Multiple Neurotrophic Factors from Skeletal Muscle: Demonstration of Effects of Basic Fibroblast Growth Factor and Comparisons with the 22‐Kilodalton Choline Acetyltransferase Development Factor

Abstract
Extracts of skeletal muscle contain chromatographically distinct molecules that enhance the cholinergic development of cultured embryonic rat spinal cord neurons.

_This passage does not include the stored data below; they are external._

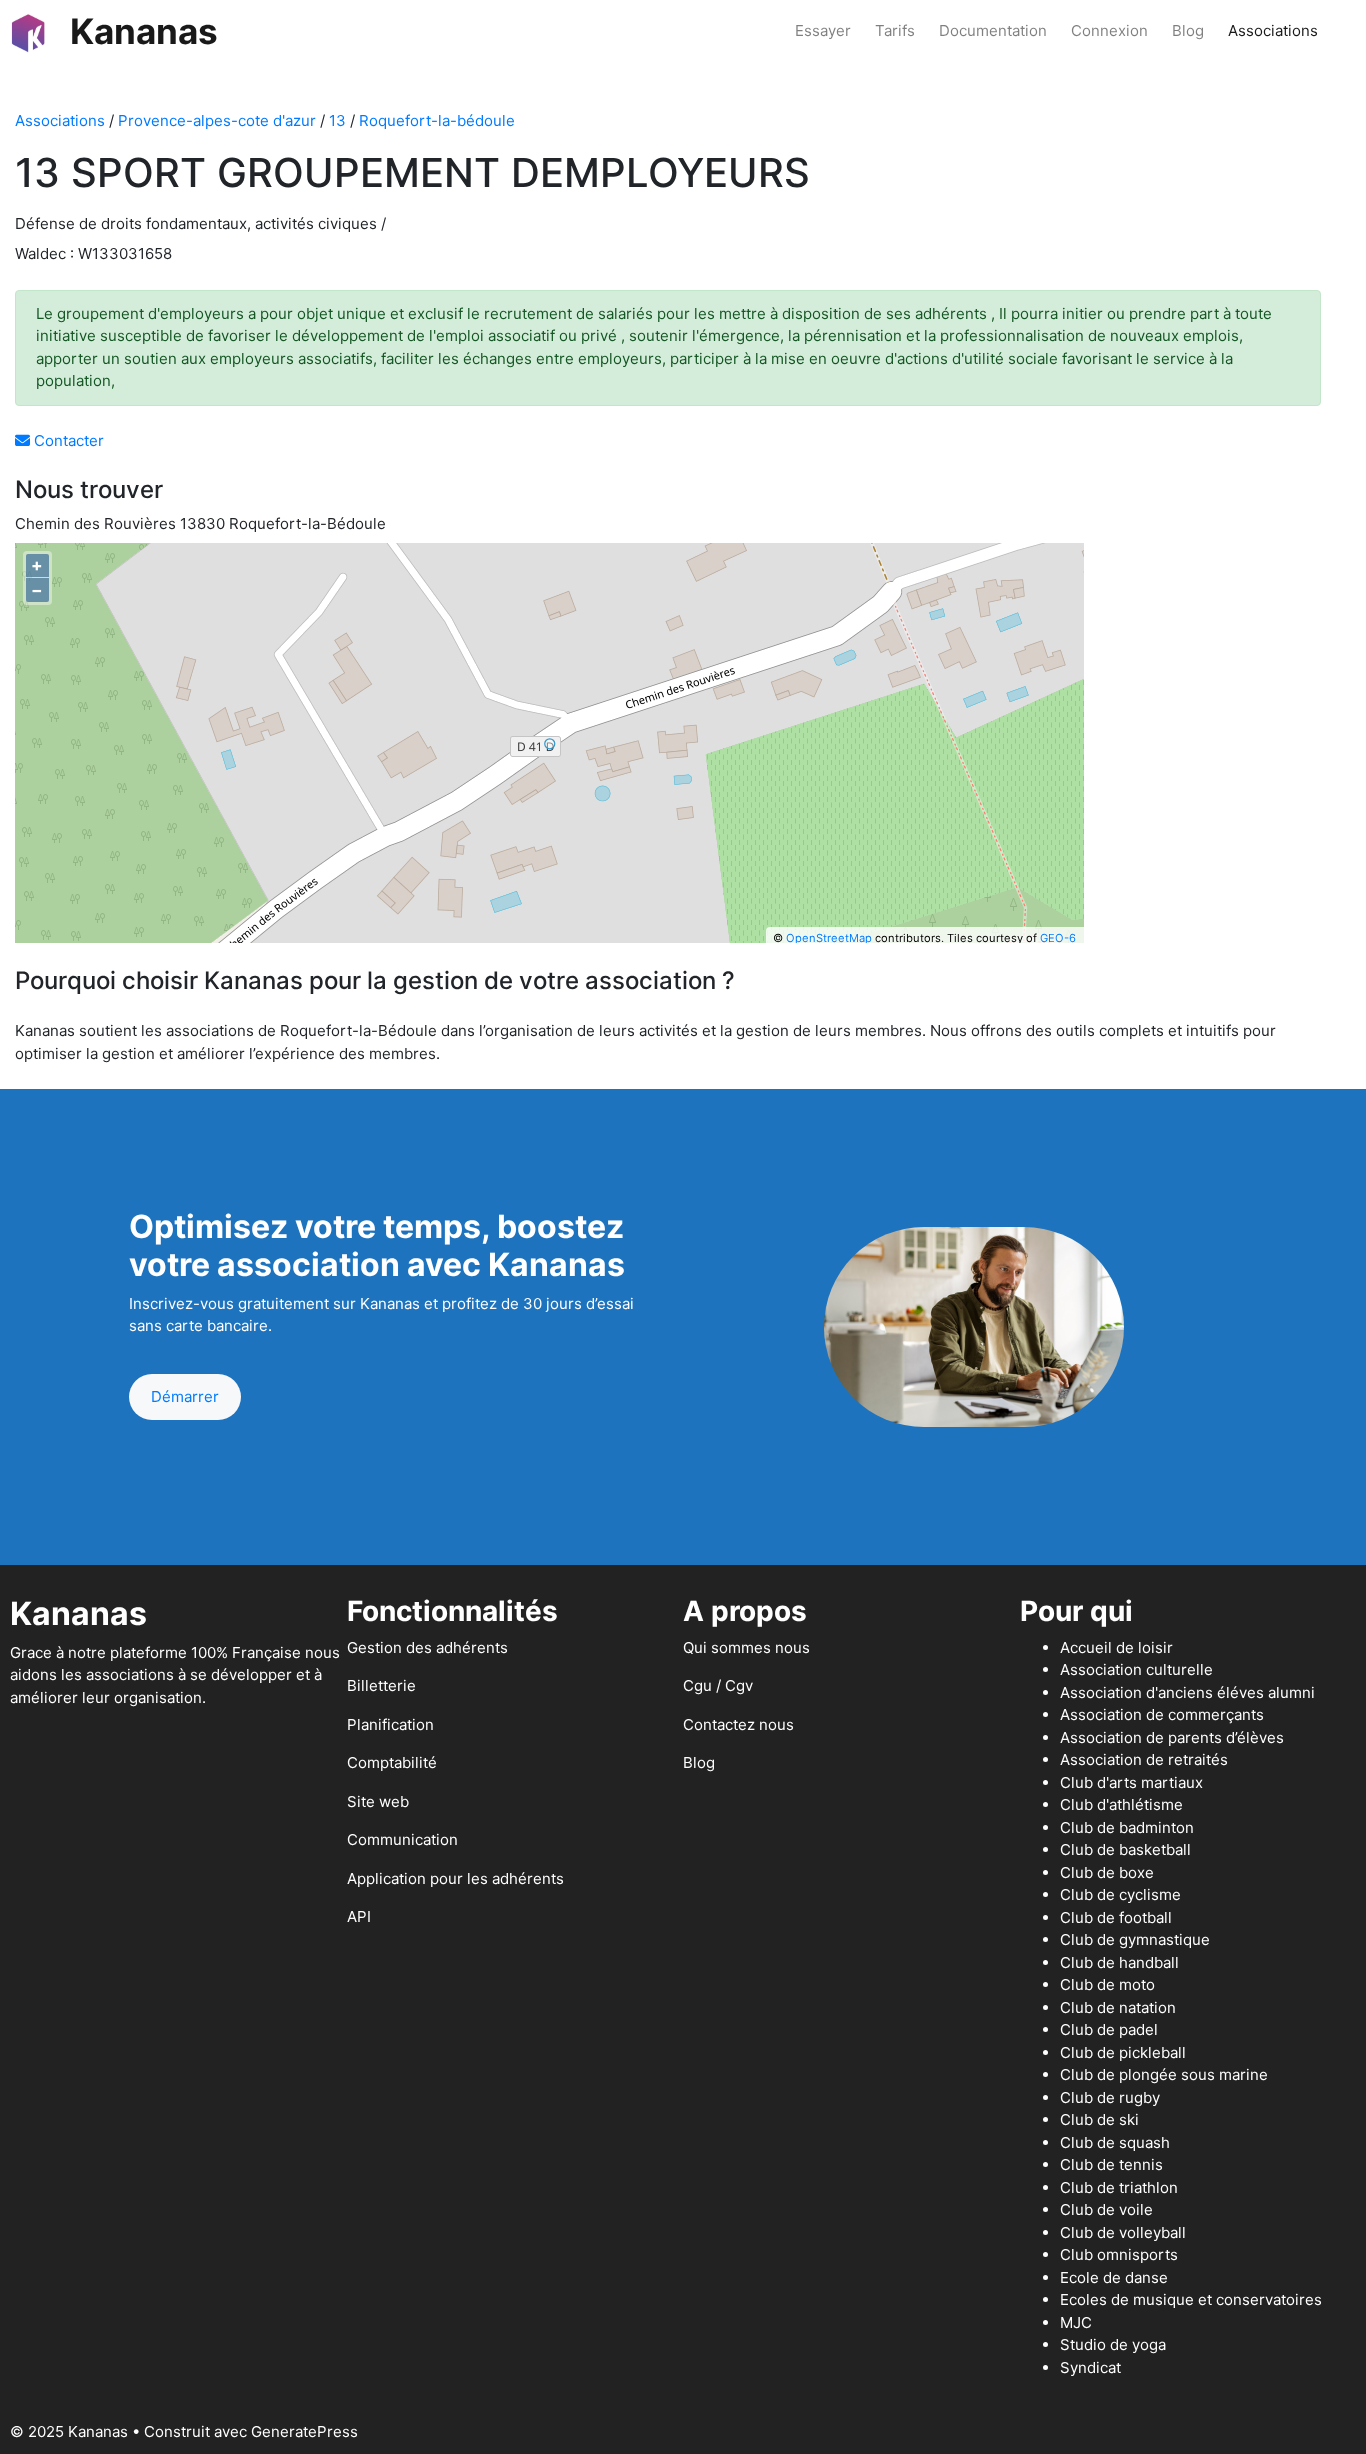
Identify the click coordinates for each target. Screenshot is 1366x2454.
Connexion (1109, 30)
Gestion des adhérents (427, 1647)
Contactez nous (738, 1724)
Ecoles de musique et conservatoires (1191, 2299)
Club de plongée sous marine (1164, 2074)
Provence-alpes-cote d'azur (217, 120)
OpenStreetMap (829, 938)
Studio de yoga (1113, 2344)
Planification (390, 1724)
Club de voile (1106, 2209)
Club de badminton (1127, 1827)
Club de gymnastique (1135, 1939)
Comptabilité (392, 1762)
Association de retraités (1144, 1759)
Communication (402, 1839)
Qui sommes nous (746, 1647)
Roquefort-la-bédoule (437, 120)
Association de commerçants (1162, 1714)
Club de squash (1115, 2142)
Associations (1273, 30)
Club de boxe (1107, 1872)
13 (337, 120)
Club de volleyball (1123, 2232)
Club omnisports (1119, 2254)
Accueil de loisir (1116, 1647)
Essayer (823, 30)
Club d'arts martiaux (1131, 1782)
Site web (378, 1801)
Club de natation (1118, 2007)
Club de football (1116, 1917)
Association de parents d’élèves (1172, 1737)
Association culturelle (1136, 1669)
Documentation (993, 30)
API (359, 1916)
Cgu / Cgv (718, 1685)
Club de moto (1107, 1984)
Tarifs (895, 30)
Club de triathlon (1119, 2187)
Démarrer (185, 1396)
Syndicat (1090, 2367)
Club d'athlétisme (1121, 1804)
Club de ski (1099, 2119)
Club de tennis (1111, 2164)
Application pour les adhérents (455, 1878)
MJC (1076, 2322)
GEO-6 (1058, 938)
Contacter (67, 440)
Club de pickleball (1123, 2052)
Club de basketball (1125, 1849)
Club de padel (1109, 2029)
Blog (1188, 30)
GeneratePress (304, 2431)
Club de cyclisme (1120, 1894)
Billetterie (381, 1685)
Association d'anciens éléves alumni (1187, 1692)
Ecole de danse (1114, 2277)
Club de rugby (1110, 2097)
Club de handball (1119, 1962)
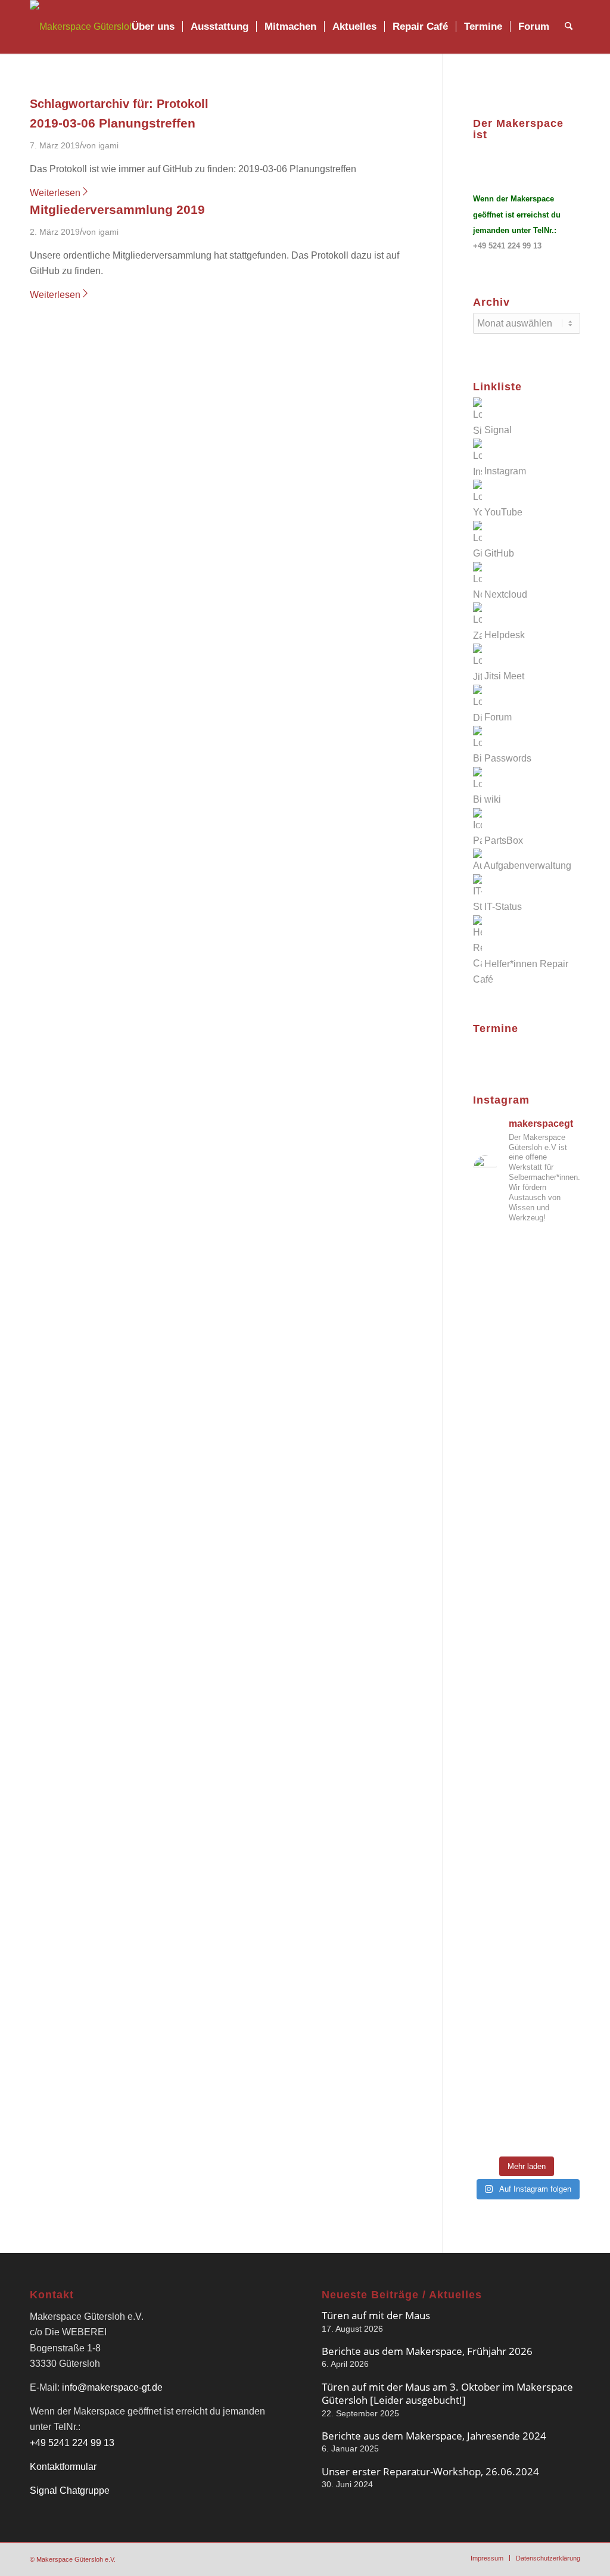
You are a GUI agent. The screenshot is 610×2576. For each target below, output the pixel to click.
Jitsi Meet (504, 677)
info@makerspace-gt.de (112, 2387)
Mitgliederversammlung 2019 (117, 209)
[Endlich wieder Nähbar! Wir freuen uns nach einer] (526, 1395)
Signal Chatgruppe (70, 2490)
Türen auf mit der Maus (376, 2315)
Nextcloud (505, 594)
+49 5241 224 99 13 (507, 245)
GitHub (499, 553)
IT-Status (503, 907)
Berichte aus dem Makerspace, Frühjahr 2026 (427, 2351)
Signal (498, 430)
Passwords (507, 758)
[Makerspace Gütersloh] (82, 27)
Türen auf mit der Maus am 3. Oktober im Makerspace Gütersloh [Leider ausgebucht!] (447, 2393)
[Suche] (568, 27)
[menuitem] (153, 27)
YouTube (503, 512)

We have recently purified a 20-22 kilodalton anionic polypeptide choline acetyltransferase (ChAT) development factor (CDF) from rat skeletal muscle extracts that stimulates the development of ChAT activity in rat spinal cord cultures. The maximum increase in the level of ChAT activity achieved by this factor, however, is less than that achieved by the addition of the crude extract. We now show that muscle extract also contains mitogenic activity that is immunolgoically related to basic fibroblast growth factor (bFGF) and also that recombinant bFGF stimulates ChAT development in rat spinal cord cultures, bfGF, however, differs from CDF in its physiochemical, chromatographic, and immunological properties and by its action on nonneuronal cells. Individually, CDF and bFGF each enhance the level of ChAT activity in rat spinal cord cultures two- to threefold after 2 dyas of treatment. However, their combiend actions result in a five- to sixfold enhancement of ChAT activity, suggesting that they are affecting cholinergic development through different means. The demonstration that extracts of rat skeletal muscle contain two biochemically and immunologically distinct polypeptides, with additive effects on cultured embryonic spinal cord neurons, provides additional evidence for the involvement of multiple target-derived neutrotrophic factors in the regulation of cholinergic development.